En foco: El linchamiento y una Justicia que se encuentra en estado de coma

En foco: El linchamiento y una Justicia que se encuentra en estado de coma
Lo que sucedió ayer en Mar del Plata, donde una turba de vecinos indignados decidió linchar y asesinar a un violador luego de ser hallado in fraganti mientras abusaba de una pequeña de 5 años (ver Trama Urbana), es una cabal muestra del descreimiento generalizado que afecta a las instituciones de nuestro país.
Este tipo de hechos nos retrotrae a la Edad Media, a épocas anteriores a la modernidad cuando no existía la concepción de que, para evitar que rigiera la ley de la selva (donde solamente sobrevive el más fuerte), debía ser el Estado el que detentara el monopolio del uso de la fuerza y administrara justicia, sancionando con todo el peso de la ley a aquellos que alteraran el orden social con sus crímenes y delitos.

Luego de una década de kirchnerismo en el gobierno, tenemos un país donde la independencia de poderes que establece la Constitución no existe; numerosos jueces y fiscales son puestos a dedo o manejados a su antojo por el gobierno de turno. Por eso no hay un solo funcionario del Gobierno nacional preso, pese a los innumerables casos de corrupción que se registraron en los últimos años.

Eso no es todo: todos los días se conoce que, por diversos vericuetos legales, peligrosos asesinos y violadores son puestos en libertad, sin haber cumplido con la totalidad de la condena. Y en la gran mayoría de los casos vuelven a delinquir, mientras que casi siempre las consecuencias la terminan pagando ciudadanos inocentes, que son las víctimas de esa reincidencia.

En definitiva, son éstas algunas de las razones que llevan a que haya personas que no dudan a la hora de hacer justicia por mano propia. Pero nada es eterno. Y en algún momento, los responsables de administrar justicia de manera nefasta, junto a sus cómplices en el poder político a nivel nacional y provincial, tendrán que rendir cuentas por sus actos.

Deberán explicar, por ejemplo, cómo es posible que un personaje nefasto como el diputado provincial Raúl Pérez, que durante una década estuvo procesado por el delito de enriquecimiento ilícito, desde hace años sea miembro del Consejo de la Magistratura, el organismo encargado de evaluar a los aspirantes para ocupar los cargos de jueces, fiscales y defensores oficiales en la provincia de Buenos Aires.
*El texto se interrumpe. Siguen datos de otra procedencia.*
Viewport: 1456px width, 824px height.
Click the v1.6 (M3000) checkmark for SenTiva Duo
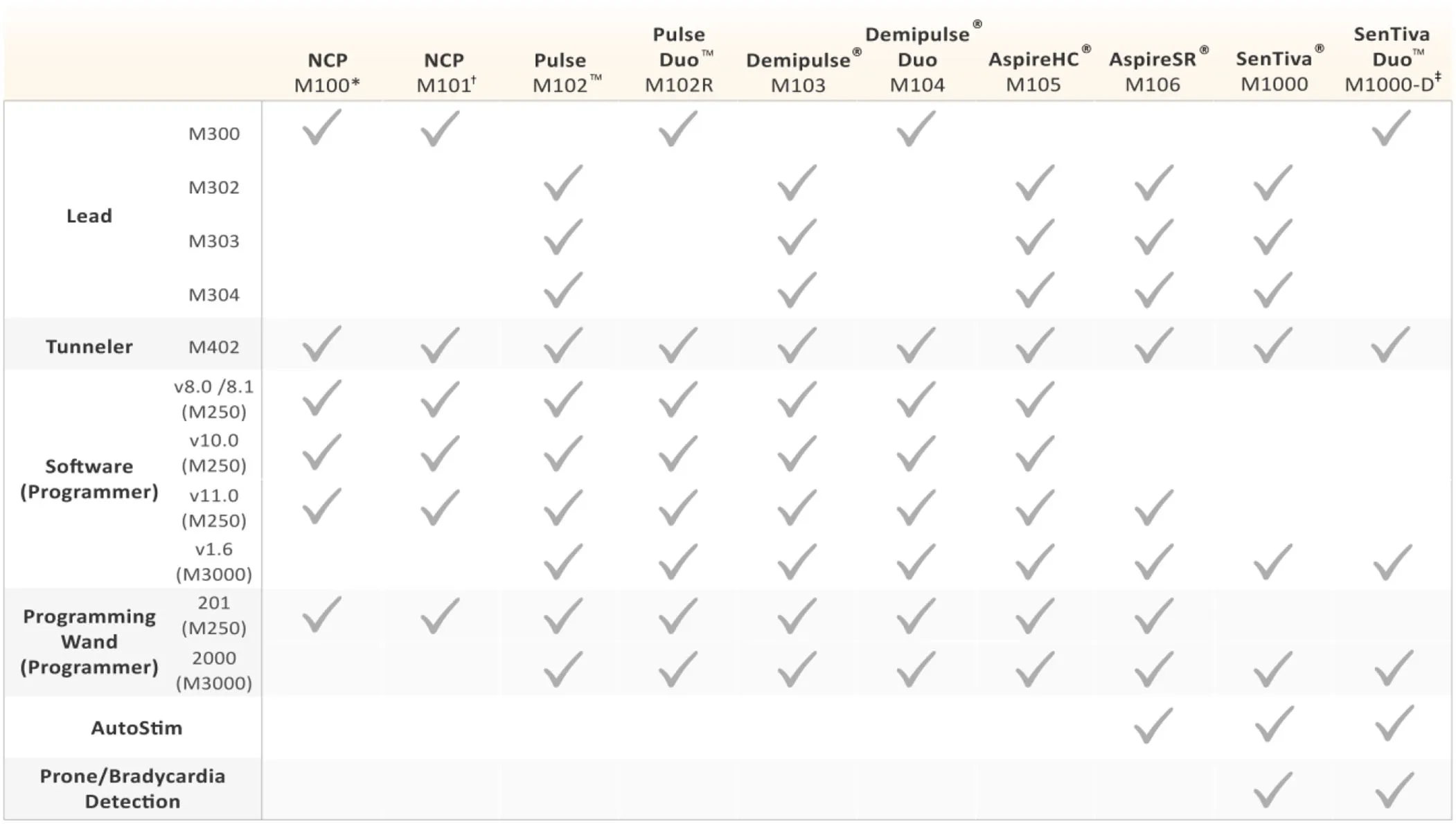click(1392, 562)
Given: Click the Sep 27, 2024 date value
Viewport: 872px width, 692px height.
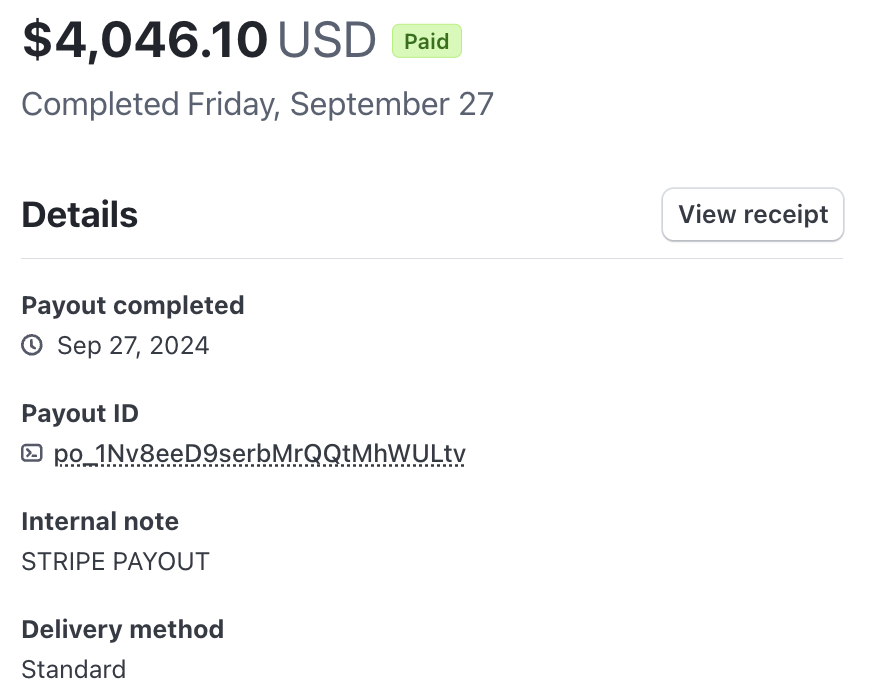Looking at the screenshot, I should (133, 346).
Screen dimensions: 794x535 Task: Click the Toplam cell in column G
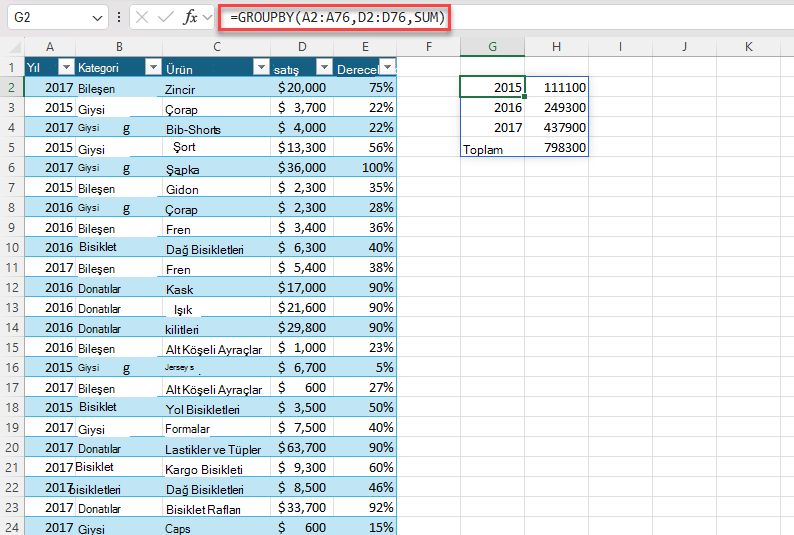(492, 148)
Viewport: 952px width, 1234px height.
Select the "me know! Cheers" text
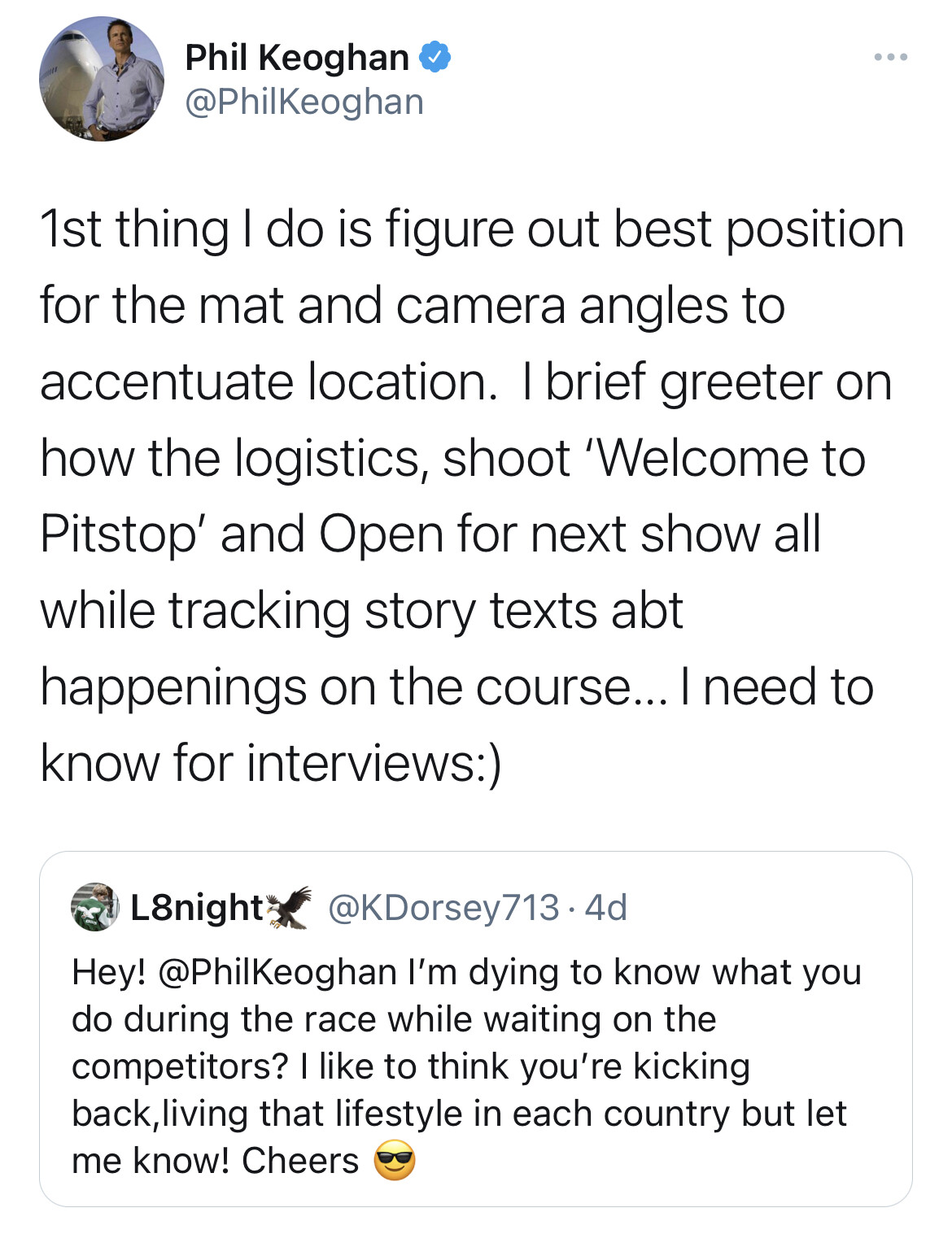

En los últimos años, desde las páginas de este diario se dio cuenta -con minuciosos detalles- de cómo se altera la orden de mérito de los aspirantes en las ternas que finalmente se elevan al Senado para su aprobación, en función de las influencias de los padrinos políticos que intervienen en las negociaciones, que siempre se realizan entre gallos y medianoche. Así, los concursos resultan ser fuegos de artificio, ya que la repartija de cargos en la Justicia se define de antemano, y ello implica marginar a todos aquellos que realmente están capacitados para administrar justicia.

El diario Hoy también informó, en absoluta soledad, cómo determinados jueces y la procuradora María del Carmen Falbo, en función de las presiones del poder político, archivaban o “ponían en el freezer” pesadas denuncias penales contra funcionarios públicos, intendentes y dirigentes del oficialismo. Lamentablemente, la situación tiende a empeorar y no se ve en el horizonte que exista una decisión política de introducir modificaciones para que haya una Justicia independiente.

Cuando la sociedad empieza a descreer de las instituciones, el país va camino a la anarquía, que siempre es el peor de los escenarios. Vivimos un presente complejo y difícil, pero siempre se está a tiempo de comenzar a escribir otra historia. Para ello se requiere que los funcionarios judiciales honestos, que honran su profesión y que no se dejan amedrentar por los poderes de turno, comiencen a tener la valentía de alzar la voz y empiecen a imponerse ante el avasallamiento de aquellos que buscan que reine la impunidad.